BACKGROUND: Prognostic models often show poor performance when applied to independent validation data sets. We illustrate how treatment use in a validation set can affect measures of model performance and present the uses and limitations of available analytical methods to account for this using simulated data.
METHODS: We outline how the use of risk-lowering treatments in a validation set can lead to an apparent overestimation of risk by a prognostic model that was developed in a treatment-naïve cohort to make predictions of risk without treatment. Potential methods to correct for the effects of treatment use when testing or validating a prognostic model are discussed from a theoretical perspective.. Subsequently, we assess, in simulated data sets, the impact of excluding treated individuals and the use of inverse probability weighting (IPW) on the estimated model discrimination (c-index) and calibration (observed:expected ratio and calibration plots) in scenarios with different patterns and effects of treatment use.

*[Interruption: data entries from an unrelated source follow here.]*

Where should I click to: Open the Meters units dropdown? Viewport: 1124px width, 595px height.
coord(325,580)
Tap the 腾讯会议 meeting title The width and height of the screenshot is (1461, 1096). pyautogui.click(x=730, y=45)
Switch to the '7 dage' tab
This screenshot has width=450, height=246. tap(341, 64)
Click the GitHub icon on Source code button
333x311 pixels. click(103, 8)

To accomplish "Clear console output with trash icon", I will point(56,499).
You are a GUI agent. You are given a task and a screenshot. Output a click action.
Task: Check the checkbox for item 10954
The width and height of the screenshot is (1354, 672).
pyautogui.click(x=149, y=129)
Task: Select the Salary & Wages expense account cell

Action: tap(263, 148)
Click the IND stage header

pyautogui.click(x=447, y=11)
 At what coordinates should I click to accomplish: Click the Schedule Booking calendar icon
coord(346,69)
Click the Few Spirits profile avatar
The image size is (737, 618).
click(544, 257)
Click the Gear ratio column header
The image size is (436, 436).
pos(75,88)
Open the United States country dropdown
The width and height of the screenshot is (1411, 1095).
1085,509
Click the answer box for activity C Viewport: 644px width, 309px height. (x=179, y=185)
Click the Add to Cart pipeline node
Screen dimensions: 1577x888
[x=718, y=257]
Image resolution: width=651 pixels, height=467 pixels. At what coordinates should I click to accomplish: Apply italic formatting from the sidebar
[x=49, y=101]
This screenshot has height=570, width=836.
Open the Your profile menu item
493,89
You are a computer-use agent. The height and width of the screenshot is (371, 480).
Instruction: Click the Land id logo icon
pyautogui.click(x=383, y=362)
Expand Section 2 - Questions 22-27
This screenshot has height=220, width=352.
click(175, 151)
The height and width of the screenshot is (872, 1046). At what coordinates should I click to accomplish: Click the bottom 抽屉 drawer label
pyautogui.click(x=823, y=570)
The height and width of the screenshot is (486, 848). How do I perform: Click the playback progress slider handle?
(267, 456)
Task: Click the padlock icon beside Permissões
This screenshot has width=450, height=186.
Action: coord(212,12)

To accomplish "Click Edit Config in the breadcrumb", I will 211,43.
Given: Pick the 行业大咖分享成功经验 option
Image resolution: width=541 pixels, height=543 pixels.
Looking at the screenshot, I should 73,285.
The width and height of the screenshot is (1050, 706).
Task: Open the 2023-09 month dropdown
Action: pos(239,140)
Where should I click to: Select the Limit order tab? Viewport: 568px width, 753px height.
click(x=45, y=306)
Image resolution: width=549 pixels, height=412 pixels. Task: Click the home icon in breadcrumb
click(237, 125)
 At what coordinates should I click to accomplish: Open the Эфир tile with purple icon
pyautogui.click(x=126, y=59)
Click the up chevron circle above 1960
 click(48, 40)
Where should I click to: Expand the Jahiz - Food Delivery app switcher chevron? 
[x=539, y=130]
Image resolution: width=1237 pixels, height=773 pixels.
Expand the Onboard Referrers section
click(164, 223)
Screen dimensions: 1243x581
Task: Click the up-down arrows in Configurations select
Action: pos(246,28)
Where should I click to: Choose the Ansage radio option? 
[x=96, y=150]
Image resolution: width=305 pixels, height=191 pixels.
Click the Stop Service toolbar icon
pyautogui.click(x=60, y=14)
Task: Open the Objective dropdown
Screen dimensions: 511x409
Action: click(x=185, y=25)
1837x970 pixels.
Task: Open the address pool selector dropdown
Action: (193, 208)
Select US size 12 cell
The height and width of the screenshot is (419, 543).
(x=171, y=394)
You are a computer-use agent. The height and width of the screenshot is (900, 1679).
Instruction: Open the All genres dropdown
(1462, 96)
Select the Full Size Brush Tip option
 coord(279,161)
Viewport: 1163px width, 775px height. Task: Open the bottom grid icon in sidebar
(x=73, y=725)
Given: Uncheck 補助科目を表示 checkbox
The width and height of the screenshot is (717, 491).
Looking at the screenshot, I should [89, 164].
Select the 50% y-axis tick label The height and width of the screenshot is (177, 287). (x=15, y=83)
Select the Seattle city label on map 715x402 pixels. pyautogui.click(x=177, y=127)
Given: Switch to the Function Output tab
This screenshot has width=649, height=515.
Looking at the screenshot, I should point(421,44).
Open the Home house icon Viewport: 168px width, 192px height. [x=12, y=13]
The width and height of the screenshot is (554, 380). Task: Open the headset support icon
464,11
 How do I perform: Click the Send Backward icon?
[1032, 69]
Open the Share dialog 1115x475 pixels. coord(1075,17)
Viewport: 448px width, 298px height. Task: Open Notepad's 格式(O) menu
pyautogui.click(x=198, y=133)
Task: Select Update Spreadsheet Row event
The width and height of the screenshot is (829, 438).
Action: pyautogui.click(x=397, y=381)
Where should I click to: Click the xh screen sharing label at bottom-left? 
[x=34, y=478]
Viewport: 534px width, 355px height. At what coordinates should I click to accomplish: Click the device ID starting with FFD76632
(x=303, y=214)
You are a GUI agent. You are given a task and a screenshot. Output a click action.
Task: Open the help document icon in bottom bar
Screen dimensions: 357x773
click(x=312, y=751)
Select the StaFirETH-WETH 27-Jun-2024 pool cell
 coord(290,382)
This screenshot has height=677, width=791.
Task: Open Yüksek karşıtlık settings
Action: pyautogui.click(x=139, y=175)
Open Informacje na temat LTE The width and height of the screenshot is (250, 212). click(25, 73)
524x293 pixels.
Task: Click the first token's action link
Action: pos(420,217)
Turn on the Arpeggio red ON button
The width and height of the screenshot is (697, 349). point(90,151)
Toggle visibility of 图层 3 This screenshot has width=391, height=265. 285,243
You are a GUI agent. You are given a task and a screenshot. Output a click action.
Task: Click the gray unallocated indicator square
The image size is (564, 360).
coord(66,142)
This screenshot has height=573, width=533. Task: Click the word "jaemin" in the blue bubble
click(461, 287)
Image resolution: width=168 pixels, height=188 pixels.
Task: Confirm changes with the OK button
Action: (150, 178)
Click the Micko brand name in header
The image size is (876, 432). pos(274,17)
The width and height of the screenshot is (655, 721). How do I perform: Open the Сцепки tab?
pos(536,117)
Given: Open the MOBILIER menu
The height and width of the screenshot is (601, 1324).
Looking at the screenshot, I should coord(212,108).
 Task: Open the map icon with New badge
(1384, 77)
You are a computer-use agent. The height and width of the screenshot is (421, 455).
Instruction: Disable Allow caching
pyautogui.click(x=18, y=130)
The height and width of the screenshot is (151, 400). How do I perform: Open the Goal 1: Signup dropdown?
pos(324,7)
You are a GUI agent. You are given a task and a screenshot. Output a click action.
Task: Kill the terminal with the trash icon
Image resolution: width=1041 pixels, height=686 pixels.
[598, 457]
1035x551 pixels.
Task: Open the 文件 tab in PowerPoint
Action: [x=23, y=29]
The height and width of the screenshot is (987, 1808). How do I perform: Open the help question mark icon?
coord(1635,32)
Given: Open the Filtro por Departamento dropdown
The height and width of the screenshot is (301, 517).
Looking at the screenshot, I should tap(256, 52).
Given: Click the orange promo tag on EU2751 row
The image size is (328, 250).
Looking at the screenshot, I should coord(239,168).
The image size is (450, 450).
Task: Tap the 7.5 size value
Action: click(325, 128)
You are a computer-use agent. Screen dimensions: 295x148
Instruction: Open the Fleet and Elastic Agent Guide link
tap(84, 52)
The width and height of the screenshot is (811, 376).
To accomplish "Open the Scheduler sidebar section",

RESULTS: Ignoring the use of effective treatments in a validation data set leads to poorer model discrimination and calibration than would be observed in the untreated target population for the model. Excluding treated individuals provided correct estimates of model performance only when treatment was randomly allocated, although this reduced the precision of the estimates. IPW followed by exclusion of the treated individuals provided correct estimates of model performance in data sets where treatment use was either random or moderately associated with an individual's risk when the assumptions of IPW were met, but yielded incorrect estimates in the presence of non-positivity or an unobserved confounder.
CONCLUSIONS: When validating a prognostic model developed to make predictions of risk without treatment, treatment use in the validation set can bias estimates of the performance of the model in future targeted individuals, and should not be ignored. When treatment use is random, treated individuals can be excluded from the analysis. When treatment use is non-random, IPW followed by the exclusion of treated individuals is recommended, however, this method is sensitive to violations of its assumptions.